もしものときに備え、女性ほど年金のしくみを知っておくべきなのかも(イラスト提供:イラストAC)
厚生労働省の発表によると、2020年の日本人の平均寿命は男性81.64歳、女性87.74歳で、女性の多くは「おひとり様」になる可能性が高いと言えるのかもしれません。しかし老後を支える柱の一つである「年金」を考えれば、男性より少ないケースも多くみられ、女性ほど老後資金は不足しがちとも。死別でなくとも、離婚したために自分の基礎年金頼りとなれば、生活が苦しくなる可能性は高まります。ファイナンシャルプランナー・長尾義弘さんは「女性ならばなおさら、もしもの際に備えて年金のしくみを知っておくべき」と言いますが――。

65歳以上が受け取れるのは「遺族厚生年金」だけ

女性のほうが平均寿命が長いため、あとに残されるケースは多いものです。
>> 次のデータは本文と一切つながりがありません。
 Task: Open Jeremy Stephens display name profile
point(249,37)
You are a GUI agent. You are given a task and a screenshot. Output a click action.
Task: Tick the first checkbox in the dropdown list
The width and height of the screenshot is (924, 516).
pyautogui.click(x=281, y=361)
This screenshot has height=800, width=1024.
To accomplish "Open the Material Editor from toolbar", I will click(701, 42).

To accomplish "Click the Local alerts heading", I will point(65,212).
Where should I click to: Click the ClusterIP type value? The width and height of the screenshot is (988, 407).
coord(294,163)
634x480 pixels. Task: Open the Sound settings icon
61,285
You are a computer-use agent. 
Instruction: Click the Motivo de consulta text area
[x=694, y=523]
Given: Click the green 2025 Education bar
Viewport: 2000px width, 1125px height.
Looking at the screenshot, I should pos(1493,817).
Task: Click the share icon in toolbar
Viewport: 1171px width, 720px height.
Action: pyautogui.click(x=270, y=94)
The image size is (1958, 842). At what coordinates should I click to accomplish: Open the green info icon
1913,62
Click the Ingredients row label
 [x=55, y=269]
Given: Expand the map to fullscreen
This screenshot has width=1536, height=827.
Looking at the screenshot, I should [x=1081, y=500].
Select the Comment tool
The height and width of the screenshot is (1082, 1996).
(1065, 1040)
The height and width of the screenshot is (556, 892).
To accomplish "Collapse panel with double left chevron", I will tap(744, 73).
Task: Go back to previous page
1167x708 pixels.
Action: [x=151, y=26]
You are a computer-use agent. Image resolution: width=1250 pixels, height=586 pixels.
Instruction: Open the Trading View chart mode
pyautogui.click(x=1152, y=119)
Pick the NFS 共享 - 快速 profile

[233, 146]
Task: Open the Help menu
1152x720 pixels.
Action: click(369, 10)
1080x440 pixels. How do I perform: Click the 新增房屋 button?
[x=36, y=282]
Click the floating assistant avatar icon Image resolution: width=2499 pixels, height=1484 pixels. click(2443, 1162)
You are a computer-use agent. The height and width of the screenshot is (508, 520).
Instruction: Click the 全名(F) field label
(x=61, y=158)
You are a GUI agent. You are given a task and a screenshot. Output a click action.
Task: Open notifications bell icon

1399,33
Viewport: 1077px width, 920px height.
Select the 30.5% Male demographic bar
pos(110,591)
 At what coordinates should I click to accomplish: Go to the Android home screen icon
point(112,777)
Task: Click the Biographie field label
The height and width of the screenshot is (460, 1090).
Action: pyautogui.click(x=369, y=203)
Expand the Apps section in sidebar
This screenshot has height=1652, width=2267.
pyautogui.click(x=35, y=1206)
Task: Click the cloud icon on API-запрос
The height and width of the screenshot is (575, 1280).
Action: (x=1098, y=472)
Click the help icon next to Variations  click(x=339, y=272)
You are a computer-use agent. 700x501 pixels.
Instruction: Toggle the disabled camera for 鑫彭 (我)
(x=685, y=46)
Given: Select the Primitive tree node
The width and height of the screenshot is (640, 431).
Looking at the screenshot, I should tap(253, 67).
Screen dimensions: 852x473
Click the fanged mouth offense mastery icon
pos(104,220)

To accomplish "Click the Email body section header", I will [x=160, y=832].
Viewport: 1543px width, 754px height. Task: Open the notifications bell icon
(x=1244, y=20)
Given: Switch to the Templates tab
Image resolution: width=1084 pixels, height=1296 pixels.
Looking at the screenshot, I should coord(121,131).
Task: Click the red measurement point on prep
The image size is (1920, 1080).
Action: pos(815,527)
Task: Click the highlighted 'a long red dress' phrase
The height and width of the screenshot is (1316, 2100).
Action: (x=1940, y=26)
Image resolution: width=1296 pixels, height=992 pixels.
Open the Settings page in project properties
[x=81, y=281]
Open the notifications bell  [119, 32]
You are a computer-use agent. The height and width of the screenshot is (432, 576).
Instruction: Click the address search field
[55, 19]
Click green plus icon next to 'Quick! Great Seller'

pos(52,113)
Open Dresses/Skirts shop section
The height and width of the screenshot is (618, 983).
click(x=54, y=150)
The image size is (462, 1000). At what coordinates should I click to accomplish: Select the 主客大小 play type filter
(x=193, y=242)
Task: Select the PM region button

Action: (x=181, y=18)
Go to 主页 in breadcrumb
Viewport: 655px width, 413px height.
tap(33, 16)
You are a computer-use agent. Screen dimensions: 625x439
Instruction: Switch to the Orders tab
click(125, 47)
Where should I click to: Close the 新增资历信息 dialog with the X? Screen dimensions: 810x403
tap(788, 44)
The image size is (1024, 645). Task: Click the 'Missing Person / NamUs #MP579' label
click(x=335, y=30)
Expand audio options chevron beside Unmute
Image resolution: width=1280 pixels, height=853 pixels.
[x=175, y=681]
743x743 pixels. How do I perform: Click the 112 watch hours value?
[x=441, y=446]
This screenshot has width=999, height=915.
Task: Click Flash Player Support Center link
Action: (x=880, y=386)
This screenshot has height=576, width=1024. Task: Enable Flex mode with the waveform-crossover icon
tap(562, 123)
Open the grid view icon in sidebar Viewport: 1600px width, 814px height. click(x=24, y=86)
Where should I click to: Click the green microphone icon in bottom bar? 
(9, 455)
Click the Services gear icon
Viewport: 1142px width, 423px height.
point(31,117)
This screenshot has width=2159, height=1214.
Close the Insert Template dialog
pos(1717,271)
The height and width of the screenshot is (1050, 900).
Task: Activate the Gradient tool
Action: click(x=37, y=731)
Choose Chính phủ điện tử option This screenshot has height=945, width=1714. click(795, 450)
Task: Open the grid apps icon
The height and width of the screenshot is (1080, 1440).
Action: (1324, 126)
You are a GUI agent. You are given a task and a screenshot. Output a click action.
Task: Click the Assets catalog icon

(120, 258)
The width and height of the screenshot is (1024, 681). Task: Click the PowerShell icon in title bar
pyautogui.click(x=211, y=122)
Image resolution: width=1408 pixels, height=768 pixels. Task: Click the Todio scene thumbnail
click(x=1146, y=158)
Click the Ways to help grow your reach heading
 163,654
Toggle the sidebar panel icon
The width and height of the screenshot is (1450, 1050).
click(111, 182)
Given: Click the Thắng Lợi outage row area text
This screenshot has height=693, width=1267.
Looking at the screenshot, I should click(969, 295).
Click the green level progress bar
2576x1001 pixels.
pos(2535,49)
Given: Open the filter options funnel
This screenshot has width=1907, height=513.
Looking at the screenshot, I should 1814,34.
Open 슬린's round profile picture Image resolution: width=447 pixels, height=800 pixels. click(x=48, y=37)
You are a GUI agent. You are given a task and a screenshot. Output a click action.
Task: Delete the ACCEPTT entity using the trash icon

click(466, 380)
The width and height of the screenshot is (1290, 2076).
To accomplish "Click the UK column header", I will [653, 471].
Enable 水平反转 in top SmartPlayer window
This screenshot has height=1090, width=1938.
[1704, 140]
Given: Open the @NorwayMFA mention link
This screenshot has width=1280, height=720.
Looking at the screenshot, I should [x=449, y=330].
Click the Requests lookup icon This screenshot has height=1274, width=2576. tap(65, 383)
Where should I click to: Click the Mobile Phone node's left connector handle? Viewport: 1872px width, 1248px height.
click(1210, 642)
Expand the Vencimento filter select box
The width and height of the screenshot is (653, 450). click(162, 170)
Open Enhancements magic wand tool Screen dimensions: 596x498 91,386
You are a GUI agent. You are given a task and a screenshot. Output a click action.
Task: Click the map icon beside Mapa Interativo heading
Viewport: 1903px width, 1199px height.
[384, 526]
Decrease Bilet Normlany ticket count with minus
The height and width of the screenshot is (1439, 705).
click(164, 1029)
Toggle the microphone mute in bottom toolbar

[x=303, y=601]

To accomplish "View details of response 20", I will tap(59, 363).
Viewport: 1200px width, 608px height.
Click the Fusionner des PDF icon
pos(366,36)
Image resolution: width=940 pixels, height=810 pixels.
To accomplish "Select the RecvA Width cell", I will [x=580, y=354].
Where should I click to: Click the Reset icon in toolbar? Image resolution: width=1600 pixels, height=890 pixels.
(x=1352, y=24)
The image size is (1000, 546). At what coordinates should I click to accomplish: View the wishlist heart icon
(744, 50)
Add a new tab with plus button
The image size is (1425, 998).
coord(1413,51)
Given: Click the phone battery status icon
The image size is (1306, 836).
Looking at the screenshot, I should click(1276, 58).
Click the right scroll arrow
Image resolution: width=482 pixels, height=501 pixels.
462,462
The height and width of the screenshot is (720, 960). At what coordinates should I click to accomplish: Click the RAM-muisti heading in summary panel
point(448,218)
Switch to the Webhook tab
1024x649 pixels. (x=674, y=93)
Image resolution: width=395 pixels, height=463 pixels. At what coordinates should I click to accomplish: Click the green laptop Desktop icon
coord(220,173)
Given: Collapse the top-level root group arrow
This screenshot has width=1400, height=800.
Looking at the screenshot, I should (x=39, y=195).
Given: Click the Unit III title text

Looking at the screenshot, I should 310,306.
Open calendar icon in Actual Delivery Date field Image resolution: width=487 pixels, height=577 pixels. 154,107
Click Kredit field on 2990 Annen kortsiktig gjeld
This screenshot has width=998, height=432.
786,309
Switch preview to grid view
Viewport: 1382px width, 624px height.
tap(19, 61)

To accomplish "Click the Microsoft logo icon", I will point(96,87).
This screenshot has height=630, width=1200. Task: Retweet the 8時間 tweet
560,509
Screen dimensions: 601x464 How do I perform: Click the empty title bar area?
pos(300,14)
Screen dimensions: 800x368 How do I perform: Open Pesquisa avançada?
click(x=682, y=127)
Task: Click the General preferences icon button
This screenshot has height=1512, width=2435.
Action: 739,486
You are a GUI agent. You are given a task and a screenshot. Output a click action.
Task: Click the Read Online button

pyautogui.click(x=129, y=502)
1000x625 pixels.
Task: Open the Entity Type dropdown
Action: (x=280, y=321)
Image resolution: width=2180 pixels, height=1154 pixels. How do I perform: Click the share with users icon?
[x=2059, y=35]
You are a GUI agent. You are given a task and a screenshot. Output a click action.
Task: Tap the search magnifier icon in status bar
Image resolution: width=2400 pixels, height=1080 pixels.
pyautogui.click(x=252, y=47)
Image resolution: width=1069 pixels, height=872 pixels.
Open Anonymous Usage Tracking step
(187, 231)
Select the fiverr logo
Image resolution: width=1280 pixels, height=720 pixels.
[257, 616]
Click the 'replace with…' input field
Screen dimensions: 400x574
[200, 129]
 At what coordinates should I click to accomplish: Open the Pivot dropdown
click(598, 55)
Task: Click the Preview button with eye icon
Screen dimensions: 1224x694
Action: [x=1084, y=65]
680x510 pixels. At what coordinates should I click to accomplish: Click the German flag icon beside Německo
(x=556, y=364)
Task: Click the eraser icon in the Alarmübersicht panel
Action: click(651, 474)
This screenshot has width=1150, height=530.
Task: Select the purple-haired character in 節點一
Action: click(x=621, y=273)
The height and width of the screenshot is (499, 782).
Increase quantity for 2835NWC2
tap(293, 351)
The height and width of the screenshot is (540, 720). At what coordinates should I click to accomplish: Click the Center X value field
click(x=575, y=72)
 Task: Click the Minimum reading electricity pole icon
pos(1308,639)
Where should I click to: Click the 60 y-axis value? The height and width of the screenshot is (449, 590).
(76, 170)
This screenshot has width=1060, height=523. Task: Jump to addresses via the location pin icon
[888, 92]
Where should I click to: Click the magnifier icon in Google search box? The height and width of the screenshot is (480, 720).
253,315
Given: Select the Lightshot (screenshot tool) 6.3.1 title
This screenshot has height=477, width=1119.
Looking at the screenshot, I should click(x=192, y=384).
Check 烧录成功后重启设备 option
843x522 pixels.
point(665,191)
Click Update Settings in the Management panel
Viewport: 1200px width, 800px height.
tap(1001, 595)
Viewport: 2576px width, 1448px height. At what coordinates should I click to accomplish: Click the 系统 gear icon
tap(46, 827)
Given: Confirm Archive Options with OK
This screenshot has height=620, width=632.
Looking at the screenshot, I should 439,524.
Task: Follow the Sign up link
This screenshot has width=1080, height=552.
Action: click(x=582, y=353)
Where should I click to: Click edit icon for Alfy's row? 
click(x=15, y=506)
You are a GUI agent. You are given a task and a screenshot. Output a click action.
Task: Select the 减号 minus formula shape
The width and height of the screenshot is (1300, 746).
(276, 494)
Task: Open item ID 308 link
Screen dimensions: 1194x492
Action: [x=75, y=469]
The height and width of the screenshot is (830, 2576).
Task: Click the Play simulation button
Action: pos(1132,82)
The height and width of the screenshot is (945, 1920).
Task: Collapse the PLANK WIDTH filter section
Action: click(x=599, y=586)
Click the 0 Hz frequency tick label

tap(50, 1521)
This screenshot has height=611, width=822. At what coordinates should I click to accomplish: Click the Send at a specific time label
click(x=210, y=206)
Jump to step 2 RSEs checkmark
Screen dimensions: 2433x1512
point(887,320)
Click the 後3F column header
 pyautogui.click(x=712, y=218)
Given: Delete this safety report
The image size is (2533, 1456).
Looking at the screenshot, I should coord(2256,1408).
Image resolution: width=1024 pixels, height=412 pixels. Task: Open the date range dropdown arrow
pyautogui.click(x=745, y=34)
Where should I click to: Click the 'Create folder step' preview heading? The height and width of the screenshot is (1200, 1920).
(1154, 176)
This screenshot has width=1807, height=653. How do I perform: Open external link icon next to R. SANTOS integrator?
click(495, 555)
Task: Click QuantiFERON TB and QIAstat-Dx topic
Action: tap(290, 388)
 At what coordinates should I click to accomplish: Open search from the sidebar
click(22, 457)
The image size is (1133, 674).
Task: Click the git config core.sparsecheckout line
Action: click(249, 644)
高齢になってからの遺族年金についても見ていきましょう。

65歳以降は、遺族厚生年金のみになります。

「夫の年金の4分の3が遺族年金として受け取れる」は、よくある勘違い。基礎年金は含まれません。基礎年金は個人の年金ですから、死亡すると消滅します。

妻が受け取れる厚生年金の計算方法は次の通りです。

(1)夫の厚生年金の4分の3

(2)夫の厚生年金と妻の厚生年金を半分ずつ

(3)妻の厚生年金

このうち、もっとも高い金額が自動的に選ばれます。

二人暮らしが一人になっても、生活費まで半分とはいきません。思っていたより少ない金額になり、生活がきつくなる可能性もあります。